#### Records for this exercise

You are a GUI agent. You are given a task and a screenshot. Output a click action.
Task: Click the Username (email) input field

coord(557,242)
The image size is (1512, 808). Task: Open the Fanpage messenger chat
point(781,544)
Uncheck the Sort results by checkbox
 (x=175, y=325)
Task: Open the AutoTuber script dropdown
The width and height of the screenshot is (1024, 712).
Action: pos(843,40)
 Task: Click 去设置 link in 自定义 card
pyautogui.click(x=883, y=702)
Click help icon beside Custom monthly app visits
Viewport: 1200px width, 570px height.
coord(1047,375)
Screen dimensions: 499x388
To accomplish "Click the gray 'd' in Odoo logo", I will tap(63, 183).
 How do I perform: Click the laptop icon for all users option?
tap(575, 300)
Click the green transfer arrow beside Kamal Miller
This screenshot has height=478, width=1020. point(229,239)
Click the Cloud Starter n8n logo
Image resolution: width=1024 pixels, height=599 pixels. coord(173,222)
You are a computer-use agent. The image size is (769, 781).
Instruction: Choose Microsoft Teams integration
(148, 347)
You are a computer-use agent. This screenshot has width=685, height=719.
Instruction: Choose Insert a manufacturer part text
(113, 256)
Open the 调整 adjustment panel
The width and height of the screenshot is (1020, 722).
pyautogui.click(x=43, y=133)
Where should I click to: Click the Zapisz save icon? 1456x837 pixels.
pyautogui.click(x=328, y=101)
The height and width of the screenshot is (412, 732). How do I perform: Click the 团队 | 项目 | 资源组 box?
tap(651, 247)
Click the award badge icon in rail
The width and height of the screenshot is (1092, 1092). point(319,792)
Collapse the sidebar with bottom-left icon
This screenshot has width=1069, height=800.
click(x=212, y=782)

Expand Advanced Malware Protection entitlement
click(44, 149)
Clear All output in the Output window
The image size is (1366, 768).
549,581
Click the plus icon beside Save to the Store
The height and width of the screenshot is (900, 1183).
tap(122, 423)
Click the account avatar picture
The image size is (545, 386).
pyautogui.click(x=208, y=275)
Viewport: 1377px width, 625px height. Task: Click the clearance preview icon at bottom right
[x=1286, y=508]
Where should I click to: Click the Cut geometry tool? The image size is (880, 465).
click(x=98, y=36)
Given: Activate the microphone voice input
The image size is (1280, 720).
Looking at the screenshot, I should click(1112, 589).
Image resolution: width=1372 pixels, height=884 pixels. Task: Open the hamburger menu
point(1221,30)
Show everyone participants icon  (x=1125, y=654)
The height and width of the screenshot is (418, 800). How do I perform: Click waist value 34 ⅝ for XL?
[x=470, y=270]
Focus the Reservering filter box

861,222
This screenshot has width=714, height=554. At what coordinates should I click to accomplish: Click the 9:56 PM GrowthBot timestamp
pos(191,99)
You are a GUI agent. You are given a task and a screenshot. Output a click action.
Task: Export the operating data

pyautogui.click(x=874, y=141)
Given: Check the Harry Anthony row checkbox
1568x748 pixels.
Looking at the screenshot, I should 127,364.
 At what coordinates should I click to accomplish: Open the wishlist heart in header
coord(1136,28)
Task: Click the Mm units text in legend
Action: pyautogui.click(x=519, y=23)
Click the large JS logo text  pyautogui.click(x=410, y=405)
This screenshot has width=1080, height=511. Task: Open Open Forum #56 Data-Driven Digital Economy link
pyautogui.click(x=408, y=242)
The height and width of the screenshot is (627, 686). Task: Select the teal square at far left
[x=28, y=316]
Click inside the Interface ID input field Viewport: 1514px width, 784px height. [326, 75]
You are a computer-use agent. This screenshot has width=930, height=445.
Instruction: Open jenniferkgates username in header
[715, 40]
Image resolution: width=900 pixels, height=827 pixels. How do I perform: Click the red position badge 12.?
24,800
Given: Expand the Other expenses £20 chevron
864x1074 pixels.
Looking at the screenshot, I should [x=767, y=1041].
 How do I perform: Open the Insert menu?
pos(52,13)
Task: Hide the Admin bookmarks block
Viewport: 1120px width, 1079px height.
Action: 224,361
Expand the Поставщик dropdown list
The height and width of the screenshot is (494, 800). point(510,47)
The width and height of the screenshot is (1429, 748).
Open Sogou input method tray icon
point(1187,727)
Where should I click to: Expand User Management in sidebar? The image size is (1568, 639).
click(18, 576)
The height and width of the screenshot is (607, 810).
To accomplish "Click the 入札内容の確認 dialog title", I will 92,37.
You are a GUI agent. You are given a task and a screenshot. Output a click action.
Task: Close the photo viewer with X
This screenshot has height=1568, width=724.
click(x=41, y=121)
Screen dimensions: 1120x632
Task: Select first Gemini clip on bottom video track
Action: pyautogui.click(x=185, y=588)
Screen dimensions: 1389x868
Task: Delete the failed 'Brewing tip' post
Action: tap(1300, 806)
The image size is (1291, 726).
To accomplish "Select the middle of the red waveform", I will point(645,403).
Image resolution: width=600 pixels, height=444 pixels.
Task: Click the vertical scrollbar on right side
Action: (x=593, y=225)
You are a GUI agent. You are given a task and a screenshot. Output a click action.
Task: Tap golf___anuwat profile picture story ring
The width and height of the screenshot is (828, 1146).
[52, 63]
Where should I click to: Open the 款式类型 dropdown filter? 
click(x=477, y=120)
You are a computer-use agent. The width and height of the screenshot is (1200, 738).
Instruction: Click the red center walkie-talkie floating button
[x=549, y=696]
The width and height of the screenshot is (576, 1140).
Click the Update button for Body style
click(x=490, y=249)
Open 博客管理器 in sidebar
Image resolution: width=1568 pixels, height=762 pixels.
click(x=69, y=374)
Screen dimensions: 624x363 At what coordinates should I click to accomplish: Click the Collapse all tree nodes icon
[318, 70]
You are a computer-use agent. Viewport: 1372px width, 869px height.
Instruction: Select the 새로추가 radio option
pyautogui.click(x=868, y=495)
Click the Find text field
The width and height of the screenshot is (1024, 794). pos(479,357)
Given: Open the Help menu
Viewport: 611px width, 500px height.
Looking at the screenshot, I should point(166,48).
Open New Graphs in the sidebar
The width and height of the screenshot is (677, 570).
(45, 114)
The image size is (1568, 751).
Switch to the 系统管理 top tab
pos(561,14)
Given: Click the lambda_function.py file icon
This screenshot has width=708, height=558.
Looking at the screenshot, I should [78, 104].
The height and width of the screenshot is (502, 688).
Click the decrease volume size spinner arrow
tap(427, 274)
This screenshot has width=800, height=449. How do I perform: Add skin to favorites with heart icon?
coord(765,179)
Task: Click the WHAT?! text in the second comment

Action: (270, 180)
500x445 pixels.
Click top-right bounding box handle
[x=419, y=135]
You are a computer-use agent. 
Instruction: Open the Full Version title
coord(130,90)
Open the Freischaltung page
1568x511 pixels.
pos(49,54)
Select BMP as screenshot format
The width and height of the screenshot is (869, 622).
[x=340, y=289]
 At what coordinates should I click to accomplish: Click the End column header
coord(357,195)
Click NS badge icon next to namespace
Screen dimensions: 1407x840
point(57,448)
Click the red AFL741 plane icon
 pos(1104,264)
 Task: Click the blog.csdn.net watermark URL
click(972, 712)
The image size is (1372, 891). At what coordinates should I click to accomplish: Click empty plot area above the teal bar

########

**What to work on**
Take the entries and copy them out exactly.

**Answer box**
You are a GUI agent. You are given a task and a screenshot. Output a click action.
Task: Click the Username (email) input field

coord(557,242)
The image size is (1512, 808). Task: Open the Fanpage messenger chat
point(781,544)
Uncheck the Sort results by checkbox
 (x=175, y=325)
Task: Open the AutoTuber script dropdown
The width and height of the screenshot is (1024, 712).
Action: pos(843,40)
 Task: Click 去设置 link in 自定义 card
pyautogui.click(x=883, y=702)
Click help icon beside Custom monthly app visits
Viewport: 1200px width, 570px height.
coord(1047,375)
Screen dimensions: 499x388
To accomplish "Click the gray 'd' in Odoo logo", I will tap(63, 183).
 How do I perform: Click the laptop icon for all users option?
tap(575, 300)
Click the green transfer arrow beside Kamal Miller
This screenshot has height=478, width=1020. point(229,239)
Click the Cloud Starter n8n logo
Image resolution: width=1024 pixels, height=599 pixels. coord(173,222)
You are a computer-use agent. The image size is (769, 781).
Instruction: Choose Microsoft Teams integration
(148, 347)
You are a computer-use agent. This screenshot has width=685, height=719.
Instruction: Choose Insert a manufacturer part text
(113, 256)
Open the 调整 adjustment panel
The width and height of the screenshot is (1020, 722).
pyautogui.click(x=43, y=133)
Where should I click to: Click the Zapisz save icon? 1456x837 pixels.
pyautogui.click(x=328, y=101)
The height and width of the screenshot is (412, 732). How do I perform: Click the 团队 | 项目 | 资源组 box?
tap(651, 247)
Click the award badge icon in rail
The width and height of the screenshot is (1092, 1092). point(319,792)
Collapse the sidebar with bottom-left icon
This screenshot has width=1069, height=800.
click(x=212, y=782)

Expand Advanced Malware Protection entitlement
click(44, 149)
Clear All output in the Output window
The image size is (1366, 768).
549,581
Click the plus icon beside Save to the Store
The height and width of the screenshot is (900, 1183).
tap(122, 423)
Click the account avatar picture
The image size is (545, 386).
pyautogui.click(x=208, y=275)
Viewport: 1377px width, 625px height. Task: Click the clearance preview icon at bottom right
[x=1286, y=508]
Where should I click to: Click the Cut geometry tool? The image size is (880, 465).
click(x=98, y=36)
Given: Activate the microphone voice input
The image size is (1280, 720).
Looking at the screenshot, I should click(1112, 589).
Image resolution: width=1372 pixels, height=884 pixels. Task: Open the hamburger menu
point(1221,30)
Show everyone participants icon  (x=1125, y=654)
The height and width of the screenshot is (418, 800). How do I perform: Click waist value 34 ⅝ for XL?
[x=470, y=270]
Focus the Reservering filter box

861,222
This screenshot has width=714, height=554. At what coordinates should I click to accomplish: Click the 9:56 PM GrowthBot timestamp
pos(191,99)
You are a GUI agent. You are given a task and a screenshot. Output a click action.
Task: Export the operating data

pyautogui.click(x=874, y=141)
Given: Check the Harry Anthony row checkbox
1568x748 pixels.
Looking at the screenshot, I should 127,364.
 At what coordinates should I click to accomplish: Open the wishlist heart in header
coord(1136,28)
Task: Click the Mm units text in legend
Action: pyautogui.click(x=519, y=23)
Click the large JS logo text  pyautogui.click(x=410, y=405)
This screenshot has width=1080, height=511. Task: Open Open Forum #56 Data-Driven Digital Economy link
pyautogui.click(x=408, y=242)
The height and width of the screenshot is (627, 686). Task: Select the teal square at far left
[x=28, y=316]
Click inside the Interface ID input field Viewport: 1514px width, 784px height. [326, 75]
You are a computer-use agent. This screenshot has width=930, height=445.
Instruction: Open jenniferkgates username in header
[715, 40]
Image resolution: width=900 pixels, height=827 pixels. How do I perform: Click the red position badge 12.?
24,800
Given: Expand the Other expenses £20 chevron
864x1074 pixels.
Looking at the screenshot, I should [x=767, y=1041].
 How do I perform: Open the Insert menu?
pos(52,13)
Task: Hide the Admin bookmarks block
Viewport: 1120px width, 1079px height.
Action: 224,361
Expand the Поставщик dropdown list
The height and width of the screenshot is (494, 800). point(510,47)
The width and height of the screenshot is (1429, 748).
Open Sogou input method tray icon
point(1187,727)
Where should I click to: Expand User Management in sidebar? The image size is (1568, 639).
click(18, 576)
The height and width of the screenshot is (607, 810).
To accomplish "Click the 入札内容の確認 dialog title", I will 92,37.
You are a GUI agent. You are given a task and a screenshot. Output a click action.
Task: Close the photo viewer with X
This screenshot has height=1568, width=724.
click(x=41, y=121)
Screen dimensions: 1120x632
Task: Select first Gemini clip on bottom video track
Action: pyautogui.click(x=185, y=588)
Screen dimensions: 1389x868
Task: Delete the failed 'Brewing tip' post
Action: tap(1300, 806)
The image size is (1291, 726).
To accomplish "Select the middle of the red waveform", I will point(645,403).
Image resolution: width=600 pixels, height=444 pixels.
Task: Click the vertical scrollbar on right side
Action: (x=593, y=225)
You are a GUI agent. You are given a task and a screenshot. Output a click action.
Task: Tap golf___anuwat profile picture story ring
The width and height of the screenshot is (828, 1146).
[52, 63]
Where should I click to: Open the 款式类型 dropdown filter? 
click(x=477, y=120)
You are a computer-use agent. The width and height of the screenshot is (1200, 738).
Instruction: Click the red center walkie-talkie floating button
[x=549, y=696]
The width and height of the screenshot is (576, 1140).
Click the Update button for Body style
click(x=490, y=249)
Open 博客管理器 in sidebar
Image resolution: width=1568 pixels, height=762 pixels.
click(x=69, y=374)
Screen dimensions: 624x363 At what coordinates should I click to accomplish: Click the Collapse all tree nodes icon
[318, 70]
You are a computer-use agent. Viewport: 1372px width, 869px height.
Instruction: Select the 새로추가 radio option
pyautogui.click(x=868, y=495)
Click the Find text field
The width and height of the screenshot is (1024, 794). pos(479,357)
Given: Open the Help menu
Viewport: 611px width, 500px height.
Looking at the screenshot, I should point(166,48).
Open New Graphs in the sidebar
The width and height of the screenshot is (677, 570).
(45, 114)
The image size is (1568, 751).
Switch to the 系统管理 top tab
pos(561,14)
Given: Click the lambda_function.py file icon
This screenshot has width=708, height=558.
Looking at the screenshot, I should [78, 104].
The height and width of the screenshot is (502, 688).
Click the decrease volume size spinner arrow
tap(427, 274)
This screenshot has width=800, height=449. How do I perform: Add skin to favorites with heart icon?
coord(765,179)
Task: Click the WHAT?! text in the second comment

Action: (270, 180)
500x445 pixels.
Click top-right bounding box handle
[x=419, y=135]
You are a computer-use agent. 
Instruction: Open the Full Version title
coord(130,90)
Open the Freischaltung page
1568x511 pixels.
pos(49,54)
Select BMP as screenshot format
The width and height of the screenshot is (869, 622).
[x=340, y=289]
 At what coordinates should I click to accomplish: Click the End column header
coord(357,195)
Click NS badge icon next to namespace
Screen dimensions: 1407x840
point(57,448)
Click the red AFL741 plane icon
 pos(1104,264)
 Task: Click the blog.csdn.net watermark URL
click(972, 712)
The image size is (1372, 891). At what coordinates should I click to accomplish: Click empty plot area above the teal bar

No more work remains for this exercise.